= Asbjørn Kjønstad =

Norwegian professor (1943–2015)

Asbjørn Kjønstad (6 February 1943 – 14 February 2015) was a Norwegian professor of law.

==Career==
He was born in Frol Municipality, studied under Anders Bratholm and graduated from the University of Oslo with the cand.jur. degree in 1970. He was a research fellow from 1972 to 1978, and took the dr.juris degree in 1978. He has been a professor at the University of Oslo since 1978. He was a guest scholar at Boston University from 1995 to 1996. As of his sixtieth birthday he had penned 35 books and 130 journal articles within the fields of national insurance law, health law, tort law and constitutional law.
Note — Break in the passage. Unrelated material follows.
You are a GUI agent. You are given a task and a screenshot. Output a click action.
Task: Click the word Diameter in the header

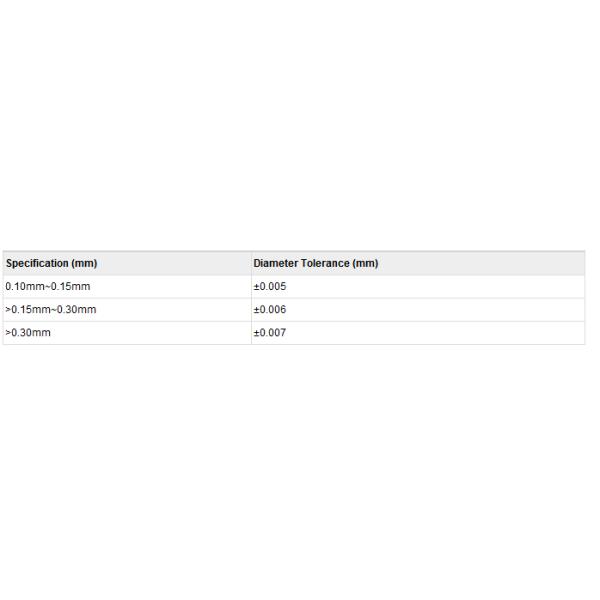tap(276, 264)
He chaired the committees that wrote the Norwegian Official Reports 1977:14, 1986:11, 1990:20, 1995:29, 2000:28 and 2004:3. He has been the editor of several law journals.

From 1983 to 1984 he headed the Institute of Private Law, and from 1986 to 1988 he was the dean of the Faculty of Law. He also holds an honorary degree from Lund University, and is a member of the Norwegian Academy of Science and Letters.

In 2009 he publicly supported Trygve Wyller's unsuccessful campaign to become rector of the University of Oslo. Later in 2009 Kjønstad ran for election (among university employees) for a place on the University of Oslo board of directors. He has previously held such a seat from 1986 to 1988 and 1999 to 2001.

He has also been a board member of the Anders Jahre Foundation for Scientific Research since 2003 and vice president of the European Institute of Social Security from 1993 to 1997. He died in 2015, aged 72.

===Anti-smoking===
Kjønstad was a member of the National Council on Smoking and Health, which was incorporated into the Norwegian Directorate for Health and Social Affairs in 2002. He has been referred to as the "father of the smoking ban" in Norway. He has stated that only 5% of his total work has pertained to anti-smoking.

===Pensioner scandal===
From 2008 to 2009 he chaired a special committee that looked into the so-called pensioner scandal. Retired members of the Norwegian Parliament, whose age and tenure in parliament equalled 75 years or more, were entitled to an especially lucrative pension, nicknamed a "golden pension". However, it was discovered that some former parliament members had a second income, which was larger than the pension itself. If this were the case, the persons in question were not entitled to the pension. When the committee delivered its report in January 2009, it singled out six former parliament members as suspicious cases: Gro Harlem Brundtland, Kjell Magne Bondevik, Magnus Stangeland, Anders Talleraas, Thor-Eirik Gulbrandsen and Tore Austad. In addition to the issue of pay and income, the committee found that some might have circumvented the 75-year rule by counting years where they, despite being elected as parliament members, actually served as government ministers. Government ministers in Norway may be recruited from Parliament, but while working in the executive branch he or she must leave Parliament, being replaced by a deputy (an element of the separation of powers principle). As such the years which is really spent as government minister can not count towards the specific parliamentary pension, according to Kjønstad.

As Kjønstad did not have a mandate to comment on individual cases of guilt, he chiefly blamed the pension regulatory board (composed of other members of parliament) as well as the legislators in general for creating and enforcing the law in a vague way. Already one week after the Kjønstad Committee delivered its report, the pension regulatory board announced its intent to outsource its mandate to the Norwegian Public Service Pension Fund.

The case was sent to the President of the Storting, and was to be investigated further by the Norwegian National Authority for the Investigation and Prosecution of Economic and Environmental Crime. Also, it was hinted that other people might be investigated. In 2009 the acquittance of Bondevik and Brundtland was announced.